Temperature regulation isn't a problem as long the dog is properly groomed regardless of coat length. If they are shaved too short and the skin is exposed then you have to watch for sunburn in the warmer months and they'll get colder in the cooler months. If they have a long coat that isn't properly combed then they can retain heat in warmer weather and it's just uncomfortable all the way around.


----------



## bhmelzer25 (8 mo ago)

Johanna said:


> As Karen said, it's up to you. And really up to what you want and are willing to do with grooming on your end. I keep my adult girl in a puppy cut with a fluffier coat and her face is longer. I comb her face and legs daily and her body a couple of times a week to keep her free of tangles. I'm still trying to figure out what to do with my puppy as his coat grows out. I know he won't be in a full coat as he gets older but I won't keep him really short either. He has a totally different type of hair so we're waiting to see what happens as his hair grows out and the adult coat develops.
> Temperature regulation isn't a problem as long the dog is properly groomed regardless of coat length. If they are shaved too short and the skin is exposed then you have to watch for sunburn in the warmer months and they'll get colder in the cooler months. If they have a long coat that isn't properly combed then they can retain heat in warmer weather and it's just uncomfortable all the way around.


Thanks so much Johanna, that was exactly what I was thinking. Thanks for sharing that information with me. Peaches is so adorable with short or long, but I want her to be conformable, so that's why I got her a summer cut.
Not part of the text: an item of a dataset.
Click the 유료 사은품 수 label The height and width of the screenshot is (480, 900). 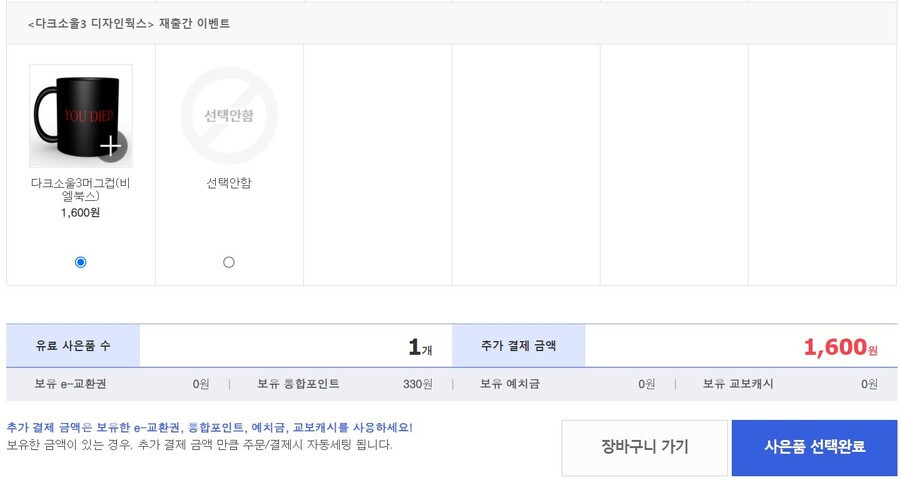coord(73,346)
I was just nervous it was to short. Have a wonderful day.


----------



## mudpuppymama (Mar 24, 2012)

I think Havanese can look cute short or long. I have had Mia in many coat lengths. She has silky thick hair which is easy to manage, however the longer hair is a bit more work. And the main thing I don’t like about it is how long it takes to dry. I recently cut her short again because I live in a heavily infested tick area and found that I was missing some ticks with her super thick long hair. It is also very rainy and humid right now and her long leg hair was acting like mops. She would be totally sopped when she came in. In addition, we have foxtails and other awns here. My yorkie had one of those recently. These are more easily prevented and found with shorter hair. Anyway, there are many things to consider when choosing the best length for your dog. And it does not hurt to change things up once in awhile. Mia’s hair grows very fast. I may grow her out again during the seasons where it is dry and there are less ticks.


----------



## krandall (Jun 11, 2009)

bhmelzer25 said:


> Thanks so much Johanna, that was exactly what I was thinking. Thanks for sharing that information with me. Peaches is so adorable with short or long, but I want her to be conformable, so that's why I got her a summer cut. I was just nervous it was to short. Have a wonderful day.
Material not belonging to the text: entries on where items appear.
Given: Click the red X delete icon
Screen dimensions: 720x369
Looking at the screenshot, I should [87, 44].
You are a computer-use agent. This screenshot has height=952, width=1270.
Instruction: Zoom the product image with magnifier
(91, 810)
Not too short at all! She looks cute! …and hair grows fast!!!


----------



## Melissa Brill (Feb 22, 2017)

You can definitely go with a really short puppy cut - just make sure they use the smallest clipper guide and not a naked blade which would be shaving instead of a short puppy cut. You don't want to shave (unless you need to for mats or surgical procedures) but a really short puppy cut is fine. I have done a variety of short lengths on Perry including the very smallest guide size. 

Other people like to keep them longer - it depends on how much grooming you want to do, how well your dog tolerates daily or regular at home combing (you will want to use a comb in addition to a brush) and what looks best on them . '

I tend to keep Perry's ears and tail a little longer - ears usually about the same length as his beard and the tail I keep long and just have the groomers trim it a bit to keep it shaped. 

I keep Perry in a puppy cut all year long. I find that even when his hair is a bit longer (though I've never kept him in a really long / natural length) even in the winter he seems cold so he ends up wearing a sweater anyway, so a short cut is easier for it not to mat. He does get cold very easily though (anything under 65F he seems to shiver) - might not be the same with others.


----------